How scandalous that I should write about categories and Grice without mentioning "izz" and "hazz"; so I make it the title this time.

For the record, the distinction between intercategorial and intracategorial predication is exactly that between Grice's neologisms "izz" and "hazz", where izz is essential and hazz accidental.

Thanks JL for an interesting commentary, and enlightenment on many aspects.

The big problem with insisting on truth values for category errors is the way it interacts with negation.
For opponents it is less the falsehood of the errors which is a problem than the truth of their negations, and the asymmetry (because which way is up seems arbitrary).
Suppose we have two colour predicates "white", "coloured" which are complementary.  Then "ideas are white" as a category error would be false as would "ideas are coloured".  But then coloured is a synonym for "not white", and "ideas are coloured" should be the same as "ideas are not white", which we expect to be the same as the negation of "ideas are white" and hence true.

The "looseness" I spoke of in an earlier post (somewhere) might help here, because it preserves all the classical logical relationships.
We just say that category mistakes still yield truth values, but the truth value is not defined (which is not the same as having an "undefined" third truth value).
In my formal treatment of izzing and hazzing, which is essentially done in two valued logic, I wrote the definitions so that they come out definitely false if the obvious criteria for truth fail.
It would be easy in that context to give a loose specification.
I didn't do that because I couldn't really see any advantages in that course, and I am not yet aware of anything in Aristotle to convince me that he would have intended something like that.

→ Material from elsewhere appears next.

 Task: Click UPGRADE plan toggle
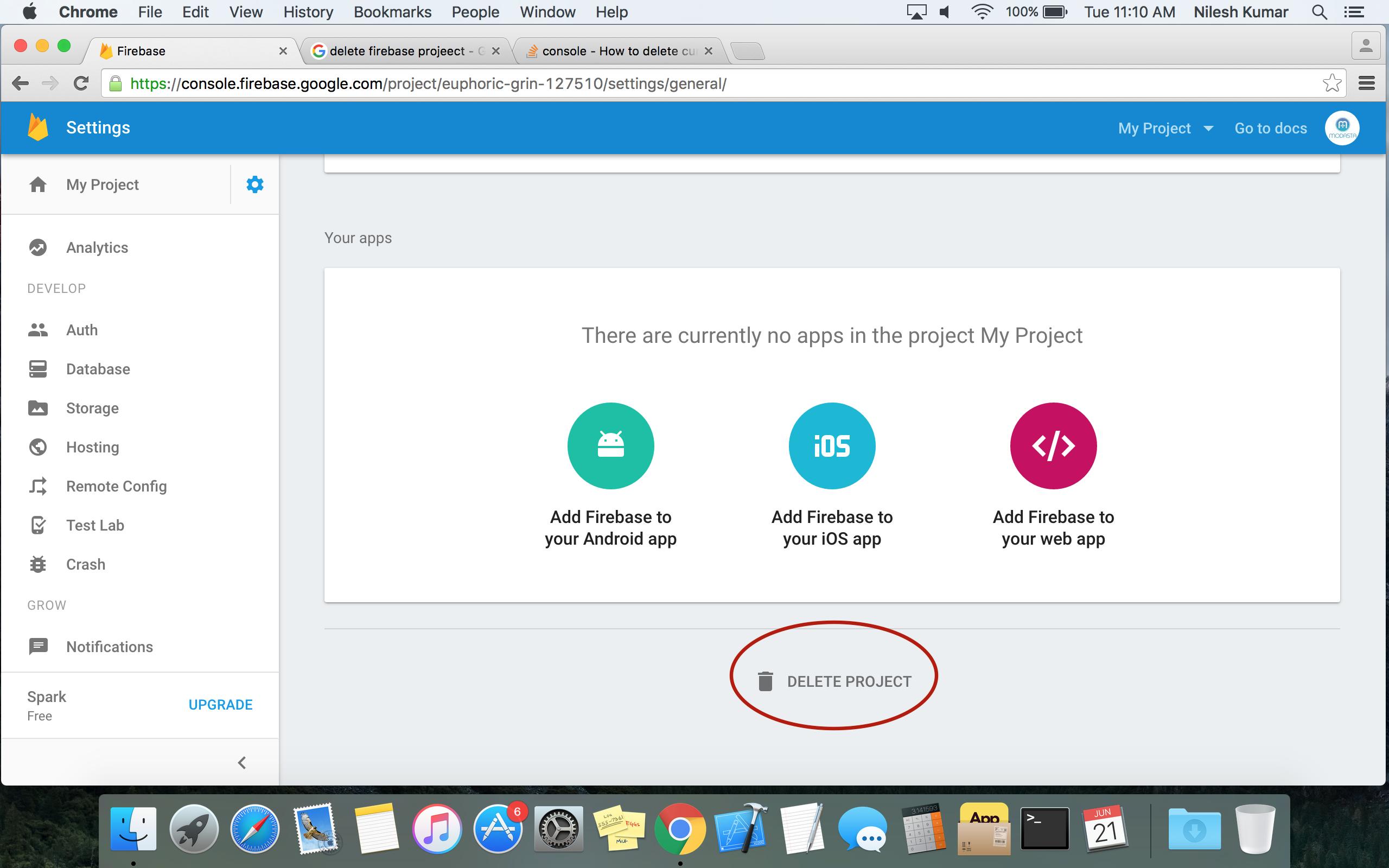click(219, 705)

As to finding the way forward from categories as exegesis of Aristotle to something closer to absolute metaphysics, I don't yet see how that could be done, and don't want to presume that it can be.  I am resistant mainly because I don't see the categories of achieving what they aimed to achieve, and so that makes them poor candidates for consideration as absolute.

On the exegetical side I have my formalisation in Aristotle's Logic and Metaphysics, and I do hope that I will eventually get back and move that forward, and I am certainly interested in what Grice might have to say about what true metaphysics can be mined from it, but rather expect that Carnap and I (even after I have persuaded him to be less dogmatic in his use of the word "metaphysics") will be parsimonious users of the term.

On the Gricean view that systematic error is impossible (I am interested to know where we find that in Aristotle) I am not wholly convinced.
Of course it depends what systematic means here.
It seems to me that many commonly held beliefs are false, but what would count as "systematically false"?
There is of course a big difference between systematic error about the meaning of language and systematic error about some matter of fact, but it is surely the latter and least plausible of the two which would have to be denied to give absolute metaphysics?
So I definitely would want to see more to persuade me we were grasping something absolute.

AS to Quine's "On what there is?", there is little hope of carrying Carnap forward on that basis, not least because this paper is pretty much the antithesis of Carnap's "Empiricism, Semantics and Ontology" which is the very heart of Carnap's enterprise (IMO).
Quine says that we are "committed" to the existence of all the entities over which "our" quantifiers range.
Carnap says that the (external) question of whether the entities over which some language quantifies is meaningless (at first, later, lacking cognitive content).
Being sure whether they are strictly contradicting each other is not wholly straightforward because Quine doesn't accept the internal/external distinction and Quine's holism makes it uncertain whether he ever really is talking about absolutes rather than expedients.  But nevertheless, the informal thrust are opposite.

Even if Quine's holism admitted metaphysics, I could not give credence as absolute to a metaphysic justified by Quine's holism.  I should myself be inclined to treat it on a par with descriptive metaphysics, and expect some kind of additional argument in favour of taking any of it as absolute.